A subgraph is a graph \(\mathcal{G}^{\prime}\) where all the vertices and edges are also in graph \(\mathcal{G}\). Subgraphs can be generated by selecting either vertices or the edges from \(\mathcal{G}\). A component is a maximally connected subgraph of a graph (i.e., a path exists between all vertices in the subgraph). The igraph function subcomponent() will find all the subcomponents of your graph and order them in terms of their size. The largest subcomponent will be first, so you will often want to subset your graph (g) using the criterion subcomponent(g,1).

gg <- g4 %du% g7
gg <- rewire(gg, each_edge(prob = 0.3))
plot(gg, vertex.color="skyblue2", vertex.size=5, vertex.label=NA)

## retain only the connected component
gg <- induced_subgraph(gg, subcomponent(gg,1))
plot(gg, vertex.color="skyblue2", vertex.size=5, vertex.label=NA)

3.5.3 Vertex and Edge Attributes

You can add arbitrary attributes to both vertices and edges. Generally, you do this to store information for plotting: colors, edge weights, names, etc. Some attributes are automatically created when you construct an graph object (e.g., “name” or “weight” if you load a weighted adjacency matrix)

  • V(g) accesses vertex attributes

  • E(g) accesses edge attributes

## look at the structure
g4
IGRAPH 12addec U--- 20 19 -- Tree
+ attr: name (g/c), children (g/n), mode (g/c)

Collected material »
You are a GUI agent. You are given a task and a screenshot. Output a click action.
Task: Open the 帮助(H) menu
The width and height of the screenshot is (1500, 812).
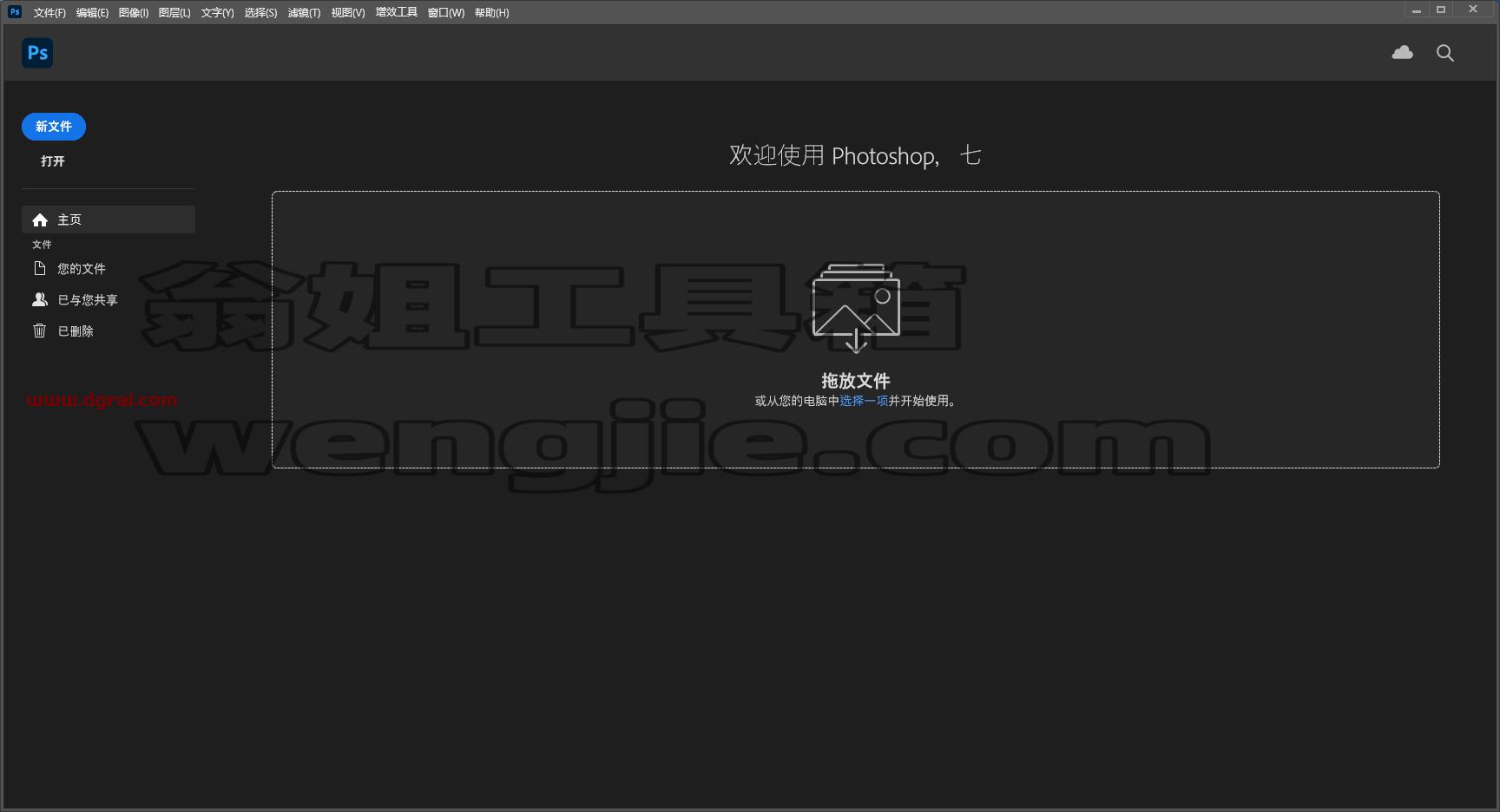pos(491,13)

Job A » In the igraph passage, which function finds all the subcomponents of a graph and orders them by size?
Job B » Continue the igraph passage on subgraphs and attributes from where it stops.

Reply A » The function subcomponent().

Reply B »
+ edges from 12addec:
 [1] 1-- 2 1-- 3 1-- 4 2-- 5 2-- 6 2-- 7 3-- 8 3-- 9 3--10 4--11 4--12 4--13
[13] 5--14 5--15 5--16 6--17 6--18 6--19 7--20
V(g4)$name <- LETTERS[1:20]
## see how it's changed
g4
IGRAPH 12addec UN-- 20 19 -- Tree
+ attr: name (g/c), children (g/n), mode (g/c), name (v/c)
+ edges from 12addec (vertex names):
 [1] A--B A--C A--D B--E B--F B--G C--H C--I C--J D--K D--L D--M E--N E--O E--P
[16] F--Q F--R F--S G--T
## see what I did there?
## hexadecimal color codes
V(g4)$vertex.color <- "#4503fc"
E(g4)$edge.color <- "#abed8e"
g4
IGRAPH 12addec UN-- 20 19 -- Tree
+ attr: name (g/c), children (g/n), mode (g/c), name (v/c),
| vertex.color (v/c), edge.color (e/c)
+ edges from 12addec (vertex names):
 [1] A--B A--C A--D B--E B--F B--G C--H C--I C--J D--K D--L D--M E--N E--O E--P
[16] F--Q F--R F--S G--T
plot(g4, vertex.size=15, vertex.label=NA, vertex.color=V(g4)$vertex.color, 
     vertex.frame.color=V(g4)$vertex.color,
     edge.color=E(g4)$edge.color, edge.width=3)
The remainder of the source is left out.